ZONASULTRA.COM, WANGGUDU – Jetty atau terminal khusus bongkar muat ore nikel milik PT Sriwijaya Raya (SR) di blok mandiodo, Desa Tapuemea, Kecamatan Molawe, kabupaten Konawe Utara (Konut), Sulawesi Tenggara (Sultra) dituding dibangun dengan menerobos lahan masyarakat setempat.
Hal itu dikemukakan Alfian Tajudin, salah satu pemilik tanah yang menjadi korban penyerobotan PT Sriwijaya Raya, Sabtu (20/1/2018).
Dia menegaskan, perusahaan tambang nikel itu telah mencaplok tanahnya seluas 20×25 meter yang digunakan sebagai tempat penampungan ore nikel PT Sriwijaya Raya sejak tahun 2009 lalu.
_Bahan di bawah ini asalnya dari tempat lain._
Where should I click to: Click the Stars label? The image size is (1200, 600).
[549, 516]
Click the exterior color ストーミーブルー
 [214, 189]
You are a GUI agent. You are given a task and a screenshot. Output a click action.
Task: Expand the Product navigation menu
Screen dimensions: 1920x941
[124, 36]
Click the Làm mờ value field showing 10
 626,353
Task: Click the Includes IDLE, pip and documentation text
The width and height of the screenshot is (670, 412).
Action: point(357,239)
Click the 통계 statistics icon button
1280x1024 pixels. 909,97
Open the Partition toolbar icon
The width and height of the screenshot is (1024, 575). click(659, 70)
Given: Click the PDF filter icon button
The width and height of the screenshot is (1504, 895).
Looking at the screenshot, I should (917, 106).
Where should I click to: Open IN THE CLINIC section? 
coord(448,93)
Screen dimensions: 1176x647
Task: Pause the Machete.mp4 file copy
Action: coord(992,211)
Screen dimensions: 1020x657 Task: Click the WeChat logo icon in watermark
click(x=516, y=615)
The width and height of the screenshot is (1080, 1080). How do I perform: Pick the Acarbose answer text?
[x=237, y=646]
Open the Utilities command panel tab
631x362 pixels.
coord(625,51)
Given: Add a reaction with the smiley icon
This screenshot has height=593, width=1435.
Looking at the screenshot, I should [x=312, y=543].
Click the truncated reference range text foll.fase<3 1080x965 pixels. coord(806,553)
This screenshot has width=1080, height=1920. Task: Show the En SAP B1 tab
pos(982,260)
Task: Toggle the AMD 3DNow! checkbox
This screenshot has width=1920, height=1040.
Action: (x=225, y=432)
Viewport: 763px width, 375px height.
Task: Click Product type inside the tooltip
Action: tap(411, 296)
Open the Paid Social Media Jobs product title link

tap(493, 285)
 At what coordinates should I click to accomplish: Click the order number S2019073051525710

Padaha, pemerintah desa setempat telah memediasi Alfian dengan pihak perusahaan itu. Dimana dalam perjanjiannya, PT Sriwijaya Raya akan membayar konpensasi kepada Alfian sebesar Rp 3 juta setiap ore nikel tongkang yang terjual. Setiap satu tongkang berisi 7.500 metrik ton.
Namun, perjanjian itu hanya menjadi ‘pemanis telinga’ bagi Alfian. Sebab, hingga kini, dana konpensasi itu tak kunjung dibayar oleh PT Sriwijaya Raya.
(Baca Juga : DPRD Konut Tuding PT BKM dan Sriwijaya Sengaja Cemari Laut Desa Tapunggaya dan Tapuemea)
“Sampai hari ini dana kompensasi itu tidak ada. PT Sriwijaya ini acuh tak acuh dengan kesepakatan itu. Ini jelas sudah melakukan pembodohan dan merugikan kami selaku pemilik lahan,” tukas Alfian.
Dibeberkannya, selain menerobos, aktifitas penambangan PT Sriwijaya Raya itu juga diduga ilegal karena belum mengantongi Surat Kepemilikan Tanah (SKT).
Padahal, dalam pembuatan Jetty, setiap perusahaan tambang wajib memegang SKT sebagaimana yang tertuang dalam Peraturan Menteri Perhubungan (Permenub) tentang syarat ketentuan pendirian terminal khusus pertambangan.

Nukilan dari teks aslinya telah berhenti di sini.